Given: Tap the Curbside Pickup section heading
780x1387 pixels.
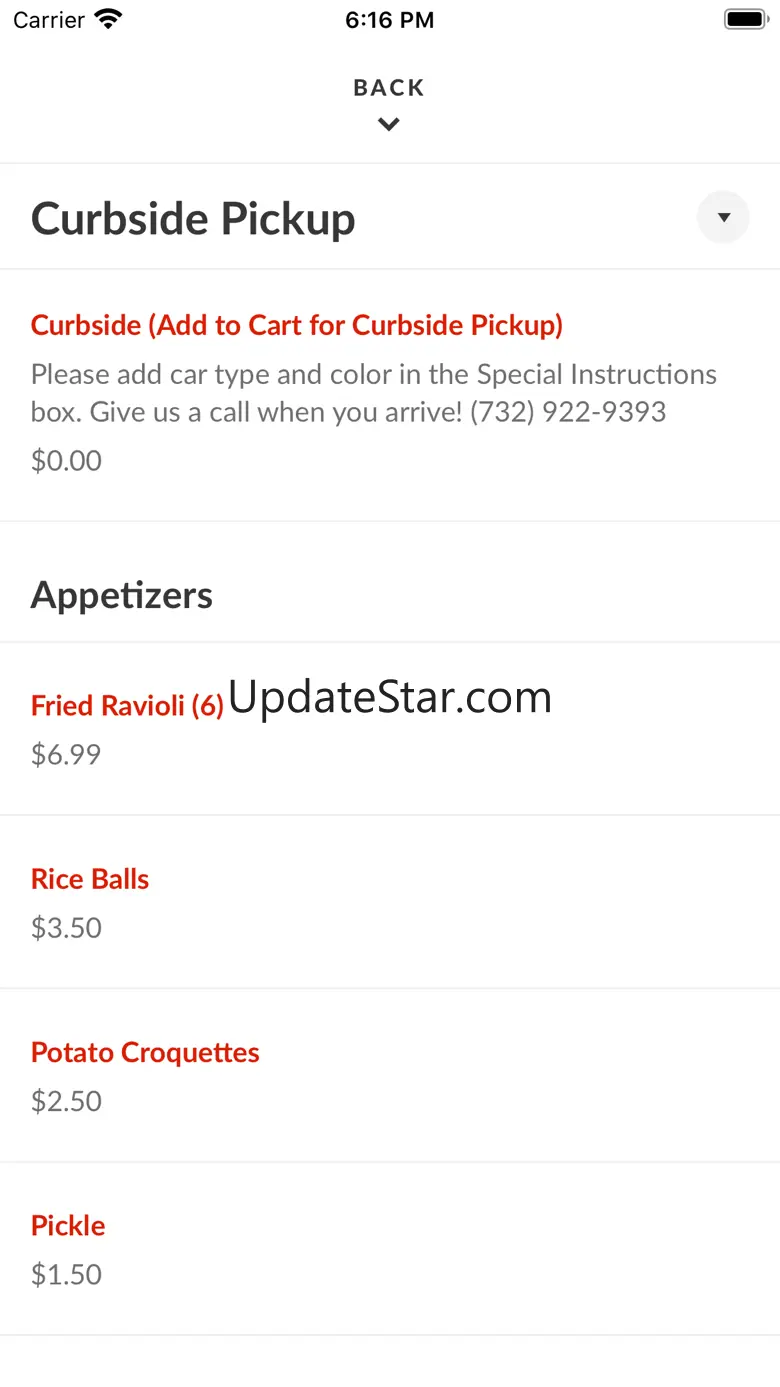Looking at the screenshot, I should pos(193,219).
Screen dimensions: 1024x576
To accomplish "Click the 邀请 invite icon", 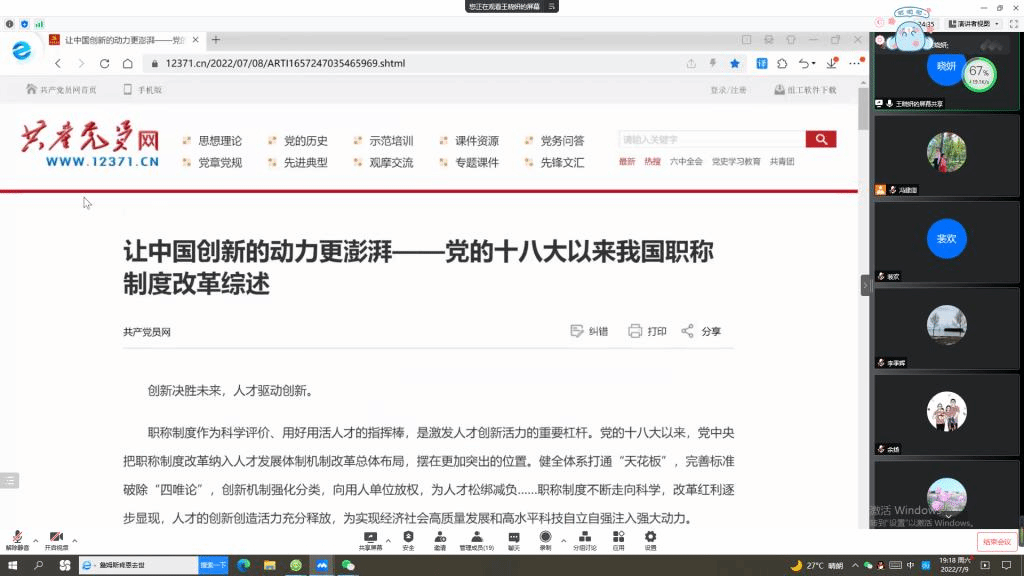I will (x=440, y=538).
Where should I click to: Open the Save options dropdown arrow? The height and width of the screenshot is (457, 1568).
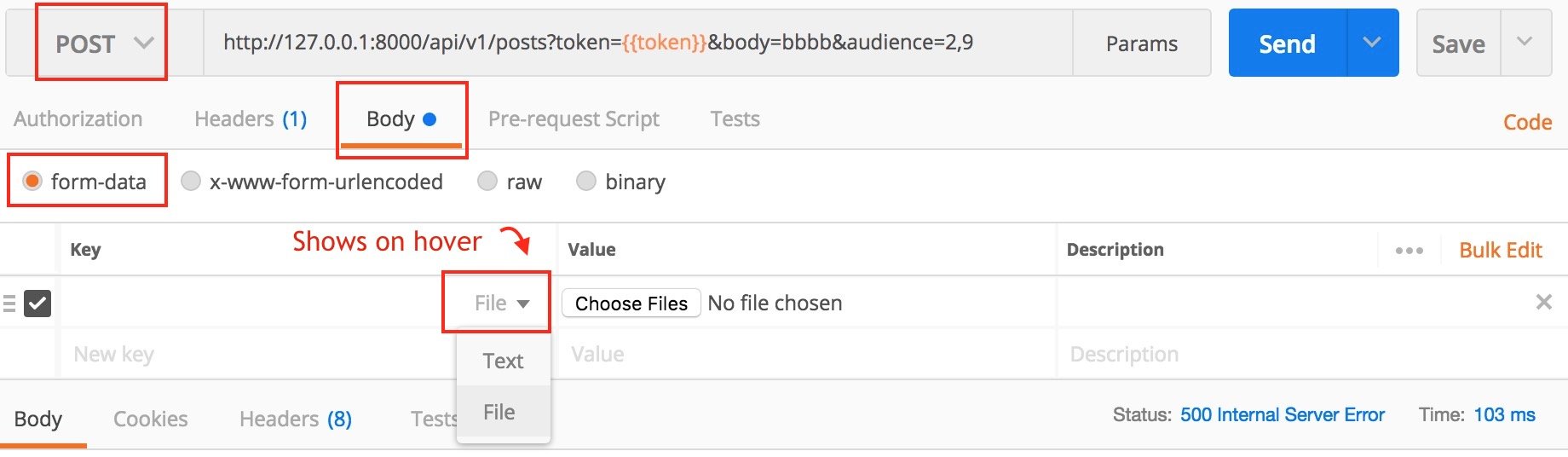click(1525, 43)
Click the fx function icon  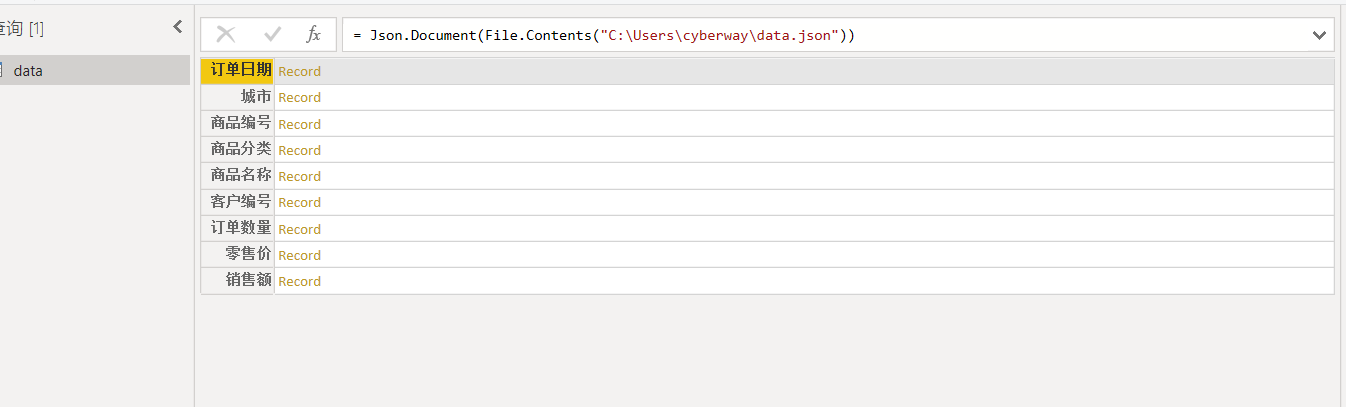[313, 35]
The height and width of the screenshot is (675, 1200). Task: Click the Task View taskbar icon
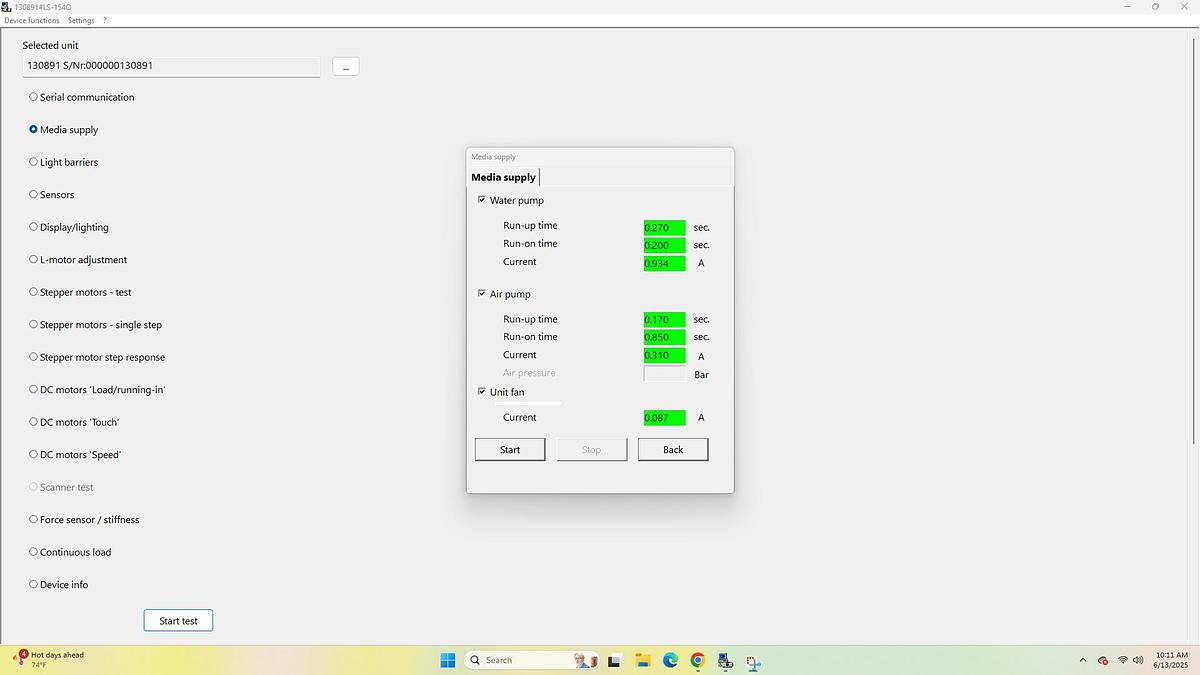(614, 660)
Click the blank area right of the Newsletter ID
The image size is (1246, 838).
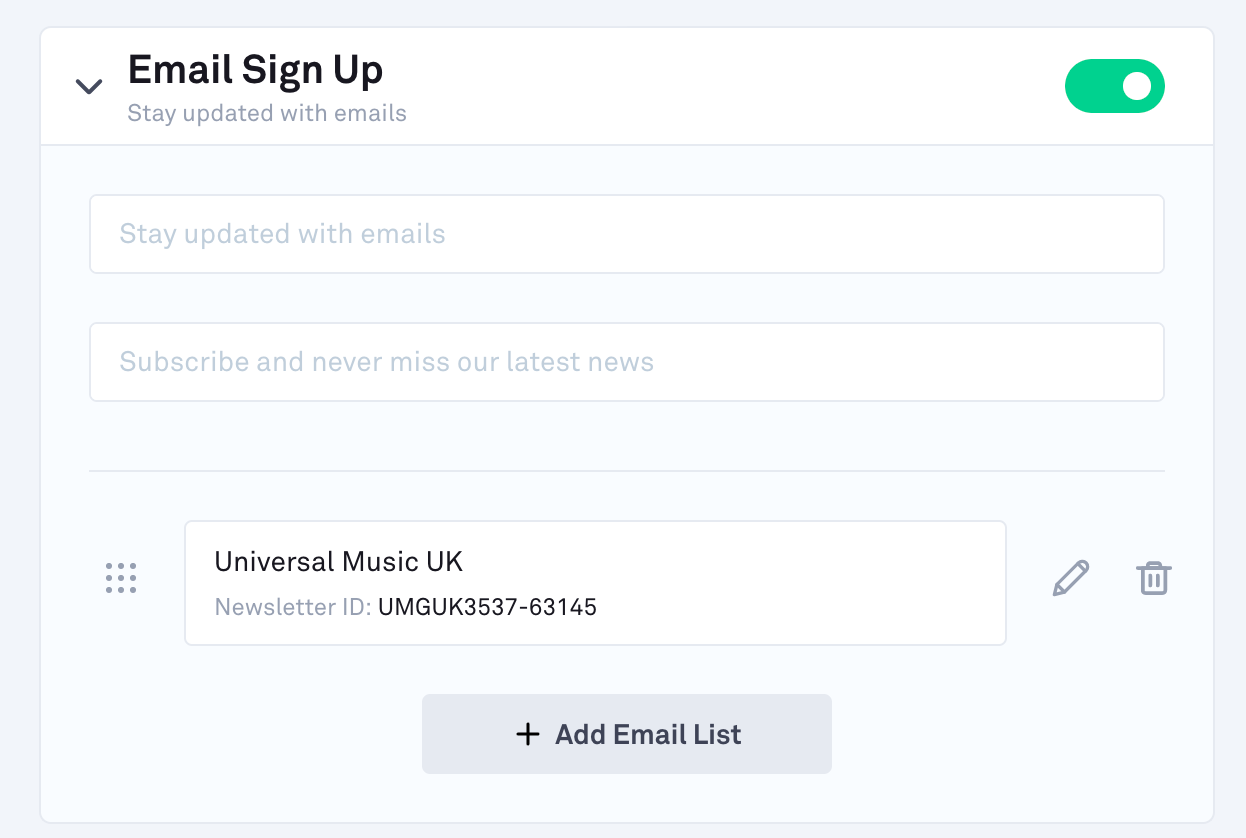point(800,607)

_ _ _ _ _

Exercise goal —
From the line that contains "Click the blank" through the last line of the entries, transcribe every line exactly, leaving out the pictures.

Answer for the task —
Click the blank area right of the Newsletter ID
The image size is (1246, 838).
point(800,607)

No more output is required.